TidyFS: A Simple and Small Distributed Filesystem
- Dennis Fetterly ,
- Maya Haridasan ,
- Michael Isard ,
- Swaminathan Sundararaman
MSR-TR-2010-124 |
In recent years, there has been an explosion of interest in computing using clusters of commodity, shared nothing computers. In this paper, we describe the design of TidyFS, a simple and small distributed file system that provides the abstractions necessary for data parallel computations on clusters. Similar to other large-scale distributed file systems such as the Google File System (GFS) and the Hadoop Distributed File System (HDFS), the prototypical workload for this file system is high-throughput, write-once, sequential I/O. The primary user visible unit of storage in this system is the stream, which is a sequence of partitions distributed across the local storage of machines in the cluster.
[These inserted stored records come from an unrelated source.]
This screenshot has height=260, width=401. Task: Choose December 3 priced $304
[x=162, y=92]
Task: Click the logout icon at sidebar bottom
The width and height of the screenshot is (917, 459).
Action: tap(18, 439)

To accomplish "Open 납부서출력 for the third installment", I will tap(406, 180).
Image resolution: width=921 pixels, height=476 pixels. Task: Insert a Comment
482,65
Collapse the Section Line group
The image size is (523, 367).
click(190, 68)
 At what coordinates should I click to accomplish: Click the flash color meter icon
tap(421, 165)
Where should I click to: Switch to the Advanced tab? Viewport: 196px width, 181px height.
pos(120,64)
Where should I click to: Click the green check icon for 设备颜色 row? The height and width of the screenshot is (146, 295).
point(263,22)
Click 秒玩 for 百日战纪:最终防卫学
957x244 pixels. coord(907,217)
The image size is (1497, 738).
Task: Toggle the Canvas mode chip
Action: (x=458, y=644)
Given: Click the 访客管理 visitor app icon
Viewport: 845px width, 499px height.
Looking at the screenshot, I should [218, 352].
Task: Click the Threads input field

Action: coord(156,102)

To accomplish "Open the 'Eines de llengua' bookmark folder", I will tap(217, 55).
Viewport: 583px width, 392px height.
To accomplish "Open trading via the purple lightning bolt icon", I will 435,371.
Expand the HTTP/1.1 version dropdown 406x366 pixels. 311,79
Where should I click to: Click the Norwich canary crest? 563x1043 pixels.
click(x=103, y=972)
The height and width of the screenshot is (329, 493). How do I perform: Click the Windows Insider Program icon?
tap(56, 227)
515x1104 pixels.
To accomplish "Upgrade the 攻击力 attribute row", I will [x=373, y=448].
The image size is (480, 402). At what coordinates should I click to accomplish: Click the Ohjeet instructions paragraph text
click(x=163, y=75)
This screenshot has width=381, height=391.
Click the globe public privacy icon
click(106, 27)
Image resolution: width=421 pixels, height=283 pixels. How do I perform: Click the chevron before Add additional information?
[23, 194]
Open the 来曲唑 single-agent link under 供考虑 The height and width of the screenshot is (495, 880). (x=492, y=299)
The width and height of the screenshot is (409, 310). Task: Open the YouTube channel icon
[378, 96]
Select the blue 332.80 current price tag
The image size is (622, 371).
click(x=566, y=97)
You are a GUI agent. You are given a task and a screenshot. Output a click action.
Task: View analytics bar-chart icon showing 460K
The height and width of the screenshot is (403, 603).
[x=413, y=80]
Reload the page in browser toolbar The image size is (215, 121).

The mapping of streams to sequences of partitions is performed by the TidyFS metadata server, which also tracks the locations of each of the partition replicas in the system, the state of each storage machine in the cluster, and per-stream and per-partition attributes. The metadata server is implemented as a state machine and replicated for scalability and fault tolerance. In addition to the metadata server, the system is comprised of a graphical user interface which enables users and administrators to view the state of the system and a small service installed on each cluster machine responsible for replication, validation, and garbage collection. Clients read and write partitions directly to get the best possible I/O performance.